** start of SUPPLIED RECORDS **

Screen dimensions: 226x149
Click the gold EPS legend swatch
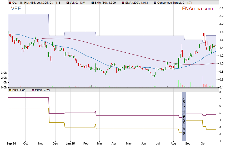coord(10,90)
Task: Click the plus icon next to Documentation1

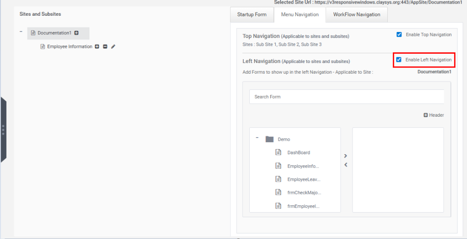Action: point(76,33)
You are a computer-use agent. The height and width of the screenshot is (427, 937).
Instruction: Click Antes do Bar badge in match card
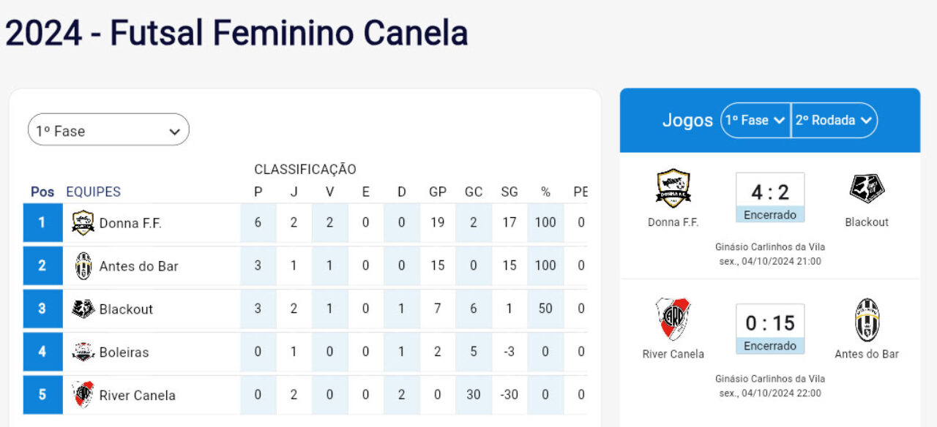click(x=867, y=320)
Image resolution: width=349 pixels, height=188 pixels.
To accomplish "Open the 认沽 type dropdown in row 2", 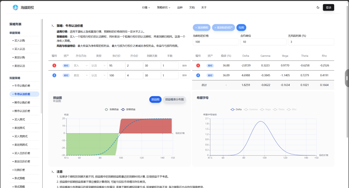I will [98, 75].
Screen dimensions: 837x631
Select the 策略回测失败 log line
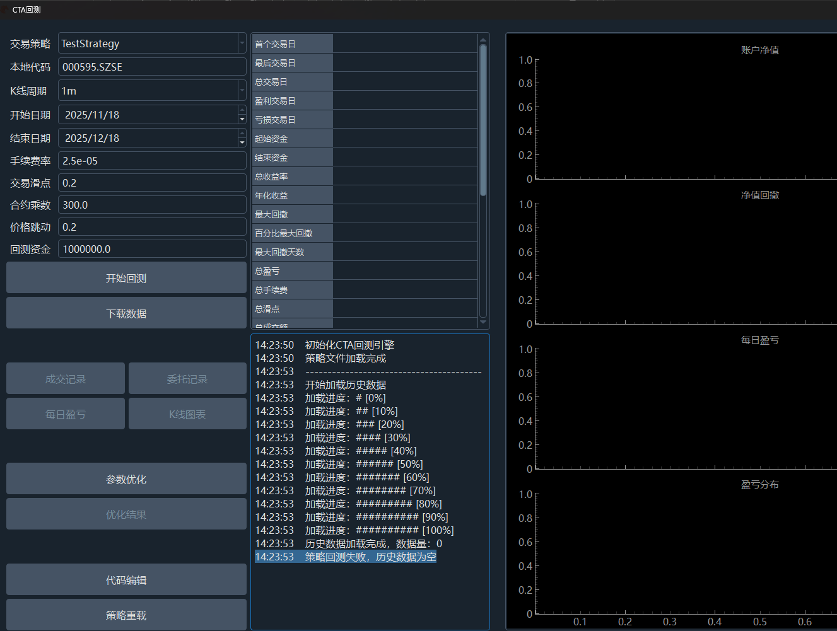[346, 557]
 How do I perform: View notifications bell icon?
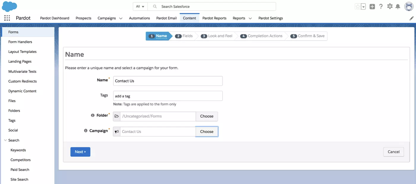[398, 7]
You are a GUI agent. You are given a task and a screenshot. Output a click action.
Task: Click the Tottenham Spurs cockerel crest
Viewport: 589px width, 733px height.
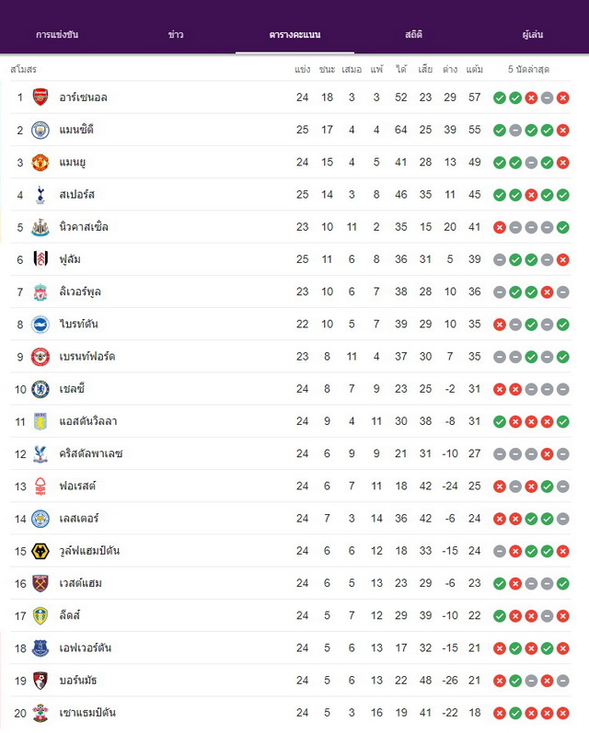(40, 194)
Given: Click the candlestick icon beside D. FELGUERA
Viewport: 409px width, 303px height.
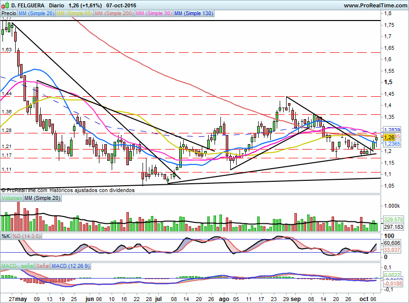Looking at the screenshot, I should pos(5,5).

** end of SUPPLIED RECORDS **

-- INSTRUCTIONS FOR THE TASK --
Locate every line in the material above that contains the word "width", and copy each of those lines.

-- TASK ANSWER --
You are a computer-use agent. The height and width of the screenshot is (427, 937).
Image resolution: width=349 pixels, height=188 pixels.
Viewport: 589px width, 733px height.
Viewport: 409px width, 303px height.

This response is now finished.